# Pledges for Specialty Rescue Raffle/ High Priority



## plenty pets 20 (Jul 8, 2006)

If you have made a pledge to donate to the Rescue Raffle and have not sent your donation yet, please e-mail me privately to let me know if you still intend to ship it or to bring it with you to the Specialty. 
We are trying to get the list of donors complete so the names can be put in the Specialty catalog as contributing to our Raffle. 
We need it soon, like yesterday, so please let me know as soon as you see this. Thanks, Edie


----------



## michellerobison (Dec 17, 2009)

'let me know how I can donate.Want to donate a harness dress but it needs to be made according to measurements to fit right. MAybe you can make a sertificate and put a description on it or I can email a picture?


----------



## plenty pets 20 (Jul 8, 2006)

Thanks Michelle, I responded privately. Have added your name. 
Edie


----------



## beckinwolf (Sep 2, 2008)

Is it too late, Edie? I just came across an awesome gift that would be perfect for the raffle. I sent you a PM.


----------



## plenty pets 20 (Jul 8, 2006)

Becky, I e-mailed you privately also. Thanks so much for your help too. Edie


----------



## kikiiniowa (Sep 9, 2008)

I sent a collapsable crate and I'm hoping it arrived safely???? Can you let me know? 
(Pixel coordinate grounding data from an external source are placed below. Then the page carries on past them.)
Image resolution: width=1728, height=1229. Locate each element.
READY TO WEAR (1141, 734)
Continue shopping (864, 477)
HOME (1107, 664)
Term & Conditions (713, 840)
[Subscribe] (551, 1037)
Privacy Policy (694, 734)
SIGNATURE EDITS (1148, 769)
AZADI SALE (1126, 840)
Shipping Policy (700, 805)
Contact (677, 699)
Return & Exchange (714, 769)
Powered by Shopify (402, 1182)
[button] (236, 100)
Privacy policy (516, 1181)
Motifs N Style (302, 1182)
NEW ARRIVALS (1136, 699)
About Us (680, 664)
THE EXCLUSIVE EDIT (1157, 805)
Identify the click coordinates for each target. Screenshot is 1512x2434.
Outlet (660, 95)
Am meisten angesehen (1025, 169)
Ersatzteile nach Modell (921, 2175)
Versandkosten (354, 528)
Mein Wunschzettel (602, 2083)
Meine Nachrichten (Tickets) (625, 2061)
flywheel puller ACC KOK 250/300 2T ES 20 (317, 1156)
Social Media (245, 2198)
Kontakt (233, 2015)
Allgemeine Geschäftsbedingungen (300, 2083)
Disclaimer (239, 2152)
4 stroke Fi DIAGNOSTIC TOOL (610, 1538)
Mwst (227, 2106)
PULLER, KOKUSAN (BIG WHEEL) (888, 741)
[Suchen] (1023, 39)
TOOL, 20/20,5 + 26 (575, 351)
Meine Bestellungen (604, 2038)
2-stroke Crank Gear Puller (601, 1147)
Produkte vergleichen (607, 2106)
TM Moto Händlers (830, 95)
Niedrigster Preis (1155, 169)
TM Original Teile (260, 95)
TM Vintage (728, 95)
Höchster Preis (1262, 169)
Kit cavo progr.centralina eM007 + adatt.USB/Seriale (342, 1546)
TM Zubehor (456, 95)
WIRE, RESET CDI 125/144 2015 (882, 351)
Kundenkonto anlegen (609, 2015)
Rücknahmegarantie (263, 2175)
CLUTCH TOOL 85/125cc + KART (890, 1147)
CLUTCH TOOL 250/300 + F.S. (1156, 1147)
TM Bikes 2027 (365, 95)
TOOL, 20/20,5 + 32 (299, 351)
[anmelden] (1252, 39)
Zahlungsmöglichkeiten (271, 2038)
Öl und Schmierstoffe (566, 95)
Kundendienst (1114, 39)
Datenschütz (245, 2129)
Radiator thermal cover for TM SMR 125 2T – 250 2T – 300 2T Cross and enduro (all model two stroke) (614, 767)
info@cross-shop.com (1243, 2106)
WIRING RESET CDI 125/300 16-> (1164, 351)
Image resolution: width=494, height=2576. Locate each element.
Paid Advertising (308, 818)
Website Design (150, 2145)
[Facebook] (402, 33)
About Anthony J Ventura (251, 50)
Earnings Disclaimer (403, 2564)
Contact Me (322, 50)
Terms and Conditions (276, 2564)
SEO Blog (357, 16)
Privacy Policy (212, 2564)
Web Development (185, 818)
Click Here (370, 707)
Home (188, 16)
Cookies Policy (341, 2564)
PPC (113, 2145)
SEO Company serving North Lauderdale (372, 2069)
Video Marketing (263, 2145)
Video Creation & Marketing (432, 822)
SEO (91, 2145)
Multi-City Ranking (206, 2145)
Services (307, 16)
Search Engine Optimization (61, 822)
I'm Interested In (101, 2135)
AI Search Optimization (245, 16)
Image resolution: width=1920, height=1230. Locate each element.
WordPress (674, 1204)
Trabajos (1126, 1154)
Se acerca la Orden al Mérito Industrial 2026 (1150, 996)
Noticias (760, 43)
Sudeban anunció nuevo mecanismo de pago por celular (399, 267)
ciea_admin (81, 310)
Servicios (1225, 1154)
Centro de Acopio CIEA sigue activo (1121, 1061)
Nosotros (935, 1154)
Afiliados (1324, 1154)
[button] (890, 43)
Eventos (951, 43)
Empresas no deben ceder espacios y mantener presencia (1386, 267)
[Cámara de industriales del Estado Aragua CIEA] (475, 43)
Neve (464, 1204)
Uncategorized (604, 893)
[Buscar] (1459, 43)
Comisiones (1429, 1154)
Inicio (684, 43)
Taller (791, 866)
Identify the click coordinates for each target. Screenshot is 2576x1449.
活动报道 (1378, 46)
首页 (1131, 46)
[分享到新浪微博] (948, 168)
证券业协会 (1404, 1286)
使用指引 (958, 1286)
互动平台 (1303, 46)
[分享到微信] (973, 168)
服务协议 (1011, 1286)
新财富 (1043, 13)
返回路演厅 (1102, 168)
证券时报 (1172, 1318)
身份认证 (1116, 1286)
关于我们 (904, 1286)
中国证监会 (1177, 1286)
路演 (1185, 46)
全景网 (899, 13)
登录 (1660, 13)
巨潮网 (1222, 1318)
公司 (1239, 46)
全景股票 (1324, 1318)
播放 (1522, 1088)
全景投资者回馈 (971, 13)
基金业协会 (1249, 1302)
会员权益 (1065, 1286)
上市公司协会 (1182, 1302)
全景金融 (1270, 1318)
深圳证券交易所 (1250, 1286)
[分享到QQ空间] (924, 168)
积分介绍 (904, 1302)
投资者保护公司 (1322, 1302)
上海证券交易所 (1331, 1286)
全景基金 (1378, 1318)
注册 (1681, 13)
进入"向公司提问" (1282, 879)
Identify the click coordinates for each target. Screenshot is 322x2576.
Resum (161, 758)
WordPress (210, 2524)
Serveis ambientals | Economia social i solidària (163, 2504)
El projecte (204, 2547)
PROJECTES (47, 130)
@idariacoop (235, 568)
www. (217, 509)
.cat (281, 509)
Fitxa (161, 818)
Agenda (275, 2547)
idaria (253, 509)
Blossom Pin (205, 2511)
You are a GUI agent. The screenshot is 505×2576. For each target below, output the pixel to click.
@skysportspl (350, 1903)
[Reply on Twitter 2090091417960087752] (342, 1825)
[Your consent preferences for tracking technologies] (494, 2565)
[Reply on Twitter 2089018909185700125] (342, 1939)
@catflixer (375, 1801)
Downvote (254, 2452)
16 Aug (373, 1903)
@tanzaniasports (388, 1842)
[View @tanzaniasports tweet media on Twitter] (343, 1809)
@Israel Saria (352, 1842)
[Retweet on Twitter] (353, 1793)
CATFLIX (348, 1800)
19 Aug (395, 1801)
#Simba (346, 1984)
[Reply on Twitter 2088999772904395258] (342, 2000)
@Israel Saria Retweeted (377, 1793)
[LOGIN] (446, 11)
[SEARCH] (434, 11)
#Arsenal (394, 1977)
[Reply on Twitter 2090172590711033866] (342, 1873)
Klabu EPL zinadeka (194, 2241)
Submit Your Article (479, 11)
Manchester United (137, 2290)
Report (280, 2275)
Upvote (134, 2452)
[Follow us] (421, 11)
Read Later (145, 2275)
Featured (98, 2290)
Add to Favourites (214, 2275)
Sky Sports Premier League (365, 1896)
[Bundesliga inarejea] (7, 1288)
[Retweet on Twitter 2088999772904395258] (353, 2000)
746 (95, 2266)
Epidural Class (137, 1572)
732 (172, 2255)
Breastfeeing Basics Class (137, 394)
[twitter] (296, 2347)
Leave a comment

kiki (Kathy Allsup) in Iowa.


----------



## michellerobison (Dec 17, 2009)

I hope my card/certificate gets there in time. We have such sporadic postal service now w/ so many cut backs!
If it doesn't get there in time,let me know ,I can email piccies for you to print and info for the raffle. Just put my name and info and I will honour it.


----------



## plenty pets 20 (Jul 8, 2006)

Michelle, Did you mail it to me or Denise?? I will let you know when it arrives
Thanks, Edie


----------



## michellerobison (Dec 17, 2009)

plenty pets 20 said:


> Michelle, Did you mail it to me or Denise?? I will let you know when it arrives
> Thanks, Edie


 I mailed it to you in a manilla envelope.


----------



## kikiiniowa (Sep 9, 2008)

What about mine?????


----------